--- Source text ---
The new censorship
Sara Paretsky on the chilling climate in America, where
a visit to a foreign-language website can get you arrested, and the FBI can
search library records for dissenting books
John Mortimer, creator of Rumpole of the Bailey, once commented that "the
shelf life of a modern . . . writer is somewhere between the milk and the
yoghurt". If you want to know why that's the case, you can ask that astute
social commentator Sylvester Stallone. Broke and down on his luck, Stallone
reportedly wrote the script for Rocky in three days. "Yo," he said,
adding, "I'm astounded by people who take 18 years to write something.
That's how long it took that guy to write Madame Bovary. And was that even
on the bestseller list? No. It was a lousy book, and it made a lousy movie."
In his inimitable way, Sly has spoken up for the industry. Although he often
portrays the loner hero succeeding against all odds, Stallone has become one
of the richest people in America by being a star who is bankrolled by the
conglomerates he fights on-screen. As a country, we Americans are an odd mix,
one that Stallone exactly mirrors: we believe we are rugged individualists,
but we take refuge in enormous corporations - Weyerhaeuser, Enron, Disney
- whom we trust to look after our forests, heat our homes, and give us accurate
and carefully researched news.
---
Stated task 1
Which corporations are named in the essay on the new censorship?
Stated task 2
Carry on the essay on the new censorship, picking up right after its final sentence.
You won't need any of the data that comes next.
--- Information provided ---
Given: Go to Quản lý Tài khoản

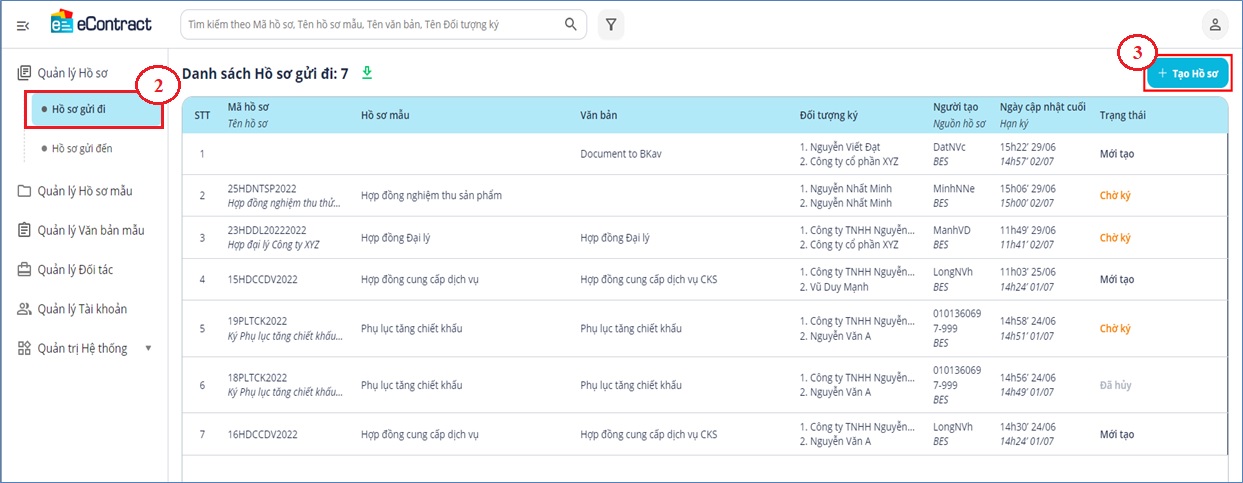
---
Exercise output 1
Weyerhaeuser, Enron, Disney

Exercise output 2
In publishing, as in most other parts of the economy, the move over the past
decade has been to megacorporations. I recently celebrated the 20th anniversary
of my first novel's publication. My agent worked for nearly a year before
he found a publisher willing to take a chance on a female private eye in America's
heartland, but he kept on plugging because he had dozens of publishers to
try. They had names to conjure with: Knopf, Scribner, Harper & Row. When
you said those names, you thought of books. You thought of Wharton or Hammett
or Faulkner. Today there are essentially seven publishers, with names like
Gulf & Western, Disney, Time Warner. You say those names, and you think
of - Mickey Mouse.
My agent found me a publisher, but it was libraries that launched my career.
My first book, Indemnity Only, sold 4,500 copies; 2,500 of those were to libraries.
The sales were enough for my publisher to request a second book.
Everything is harder for new authors now, including the steep drop in book
sales to libraries. In the past two decades, we have repeatedly cut library
budgets, until today libraries have about a third of the money to buy books
that they had 20 years ago.
Just as libraries have been heavy losers in the budget wars, so they are on
the front lines of today's assaults on our liberties. I am concerned about
these issues of speech and silence, and I respond to them as a writer, a reader
and an American.
Every writer's difficult journey is a movement from silence to speech. We
must be intensely private and interior in order to find a vision and a voice
- and we must bring our work to an outside world where the market, or public
outrage, or even government censorship can destroy our voice.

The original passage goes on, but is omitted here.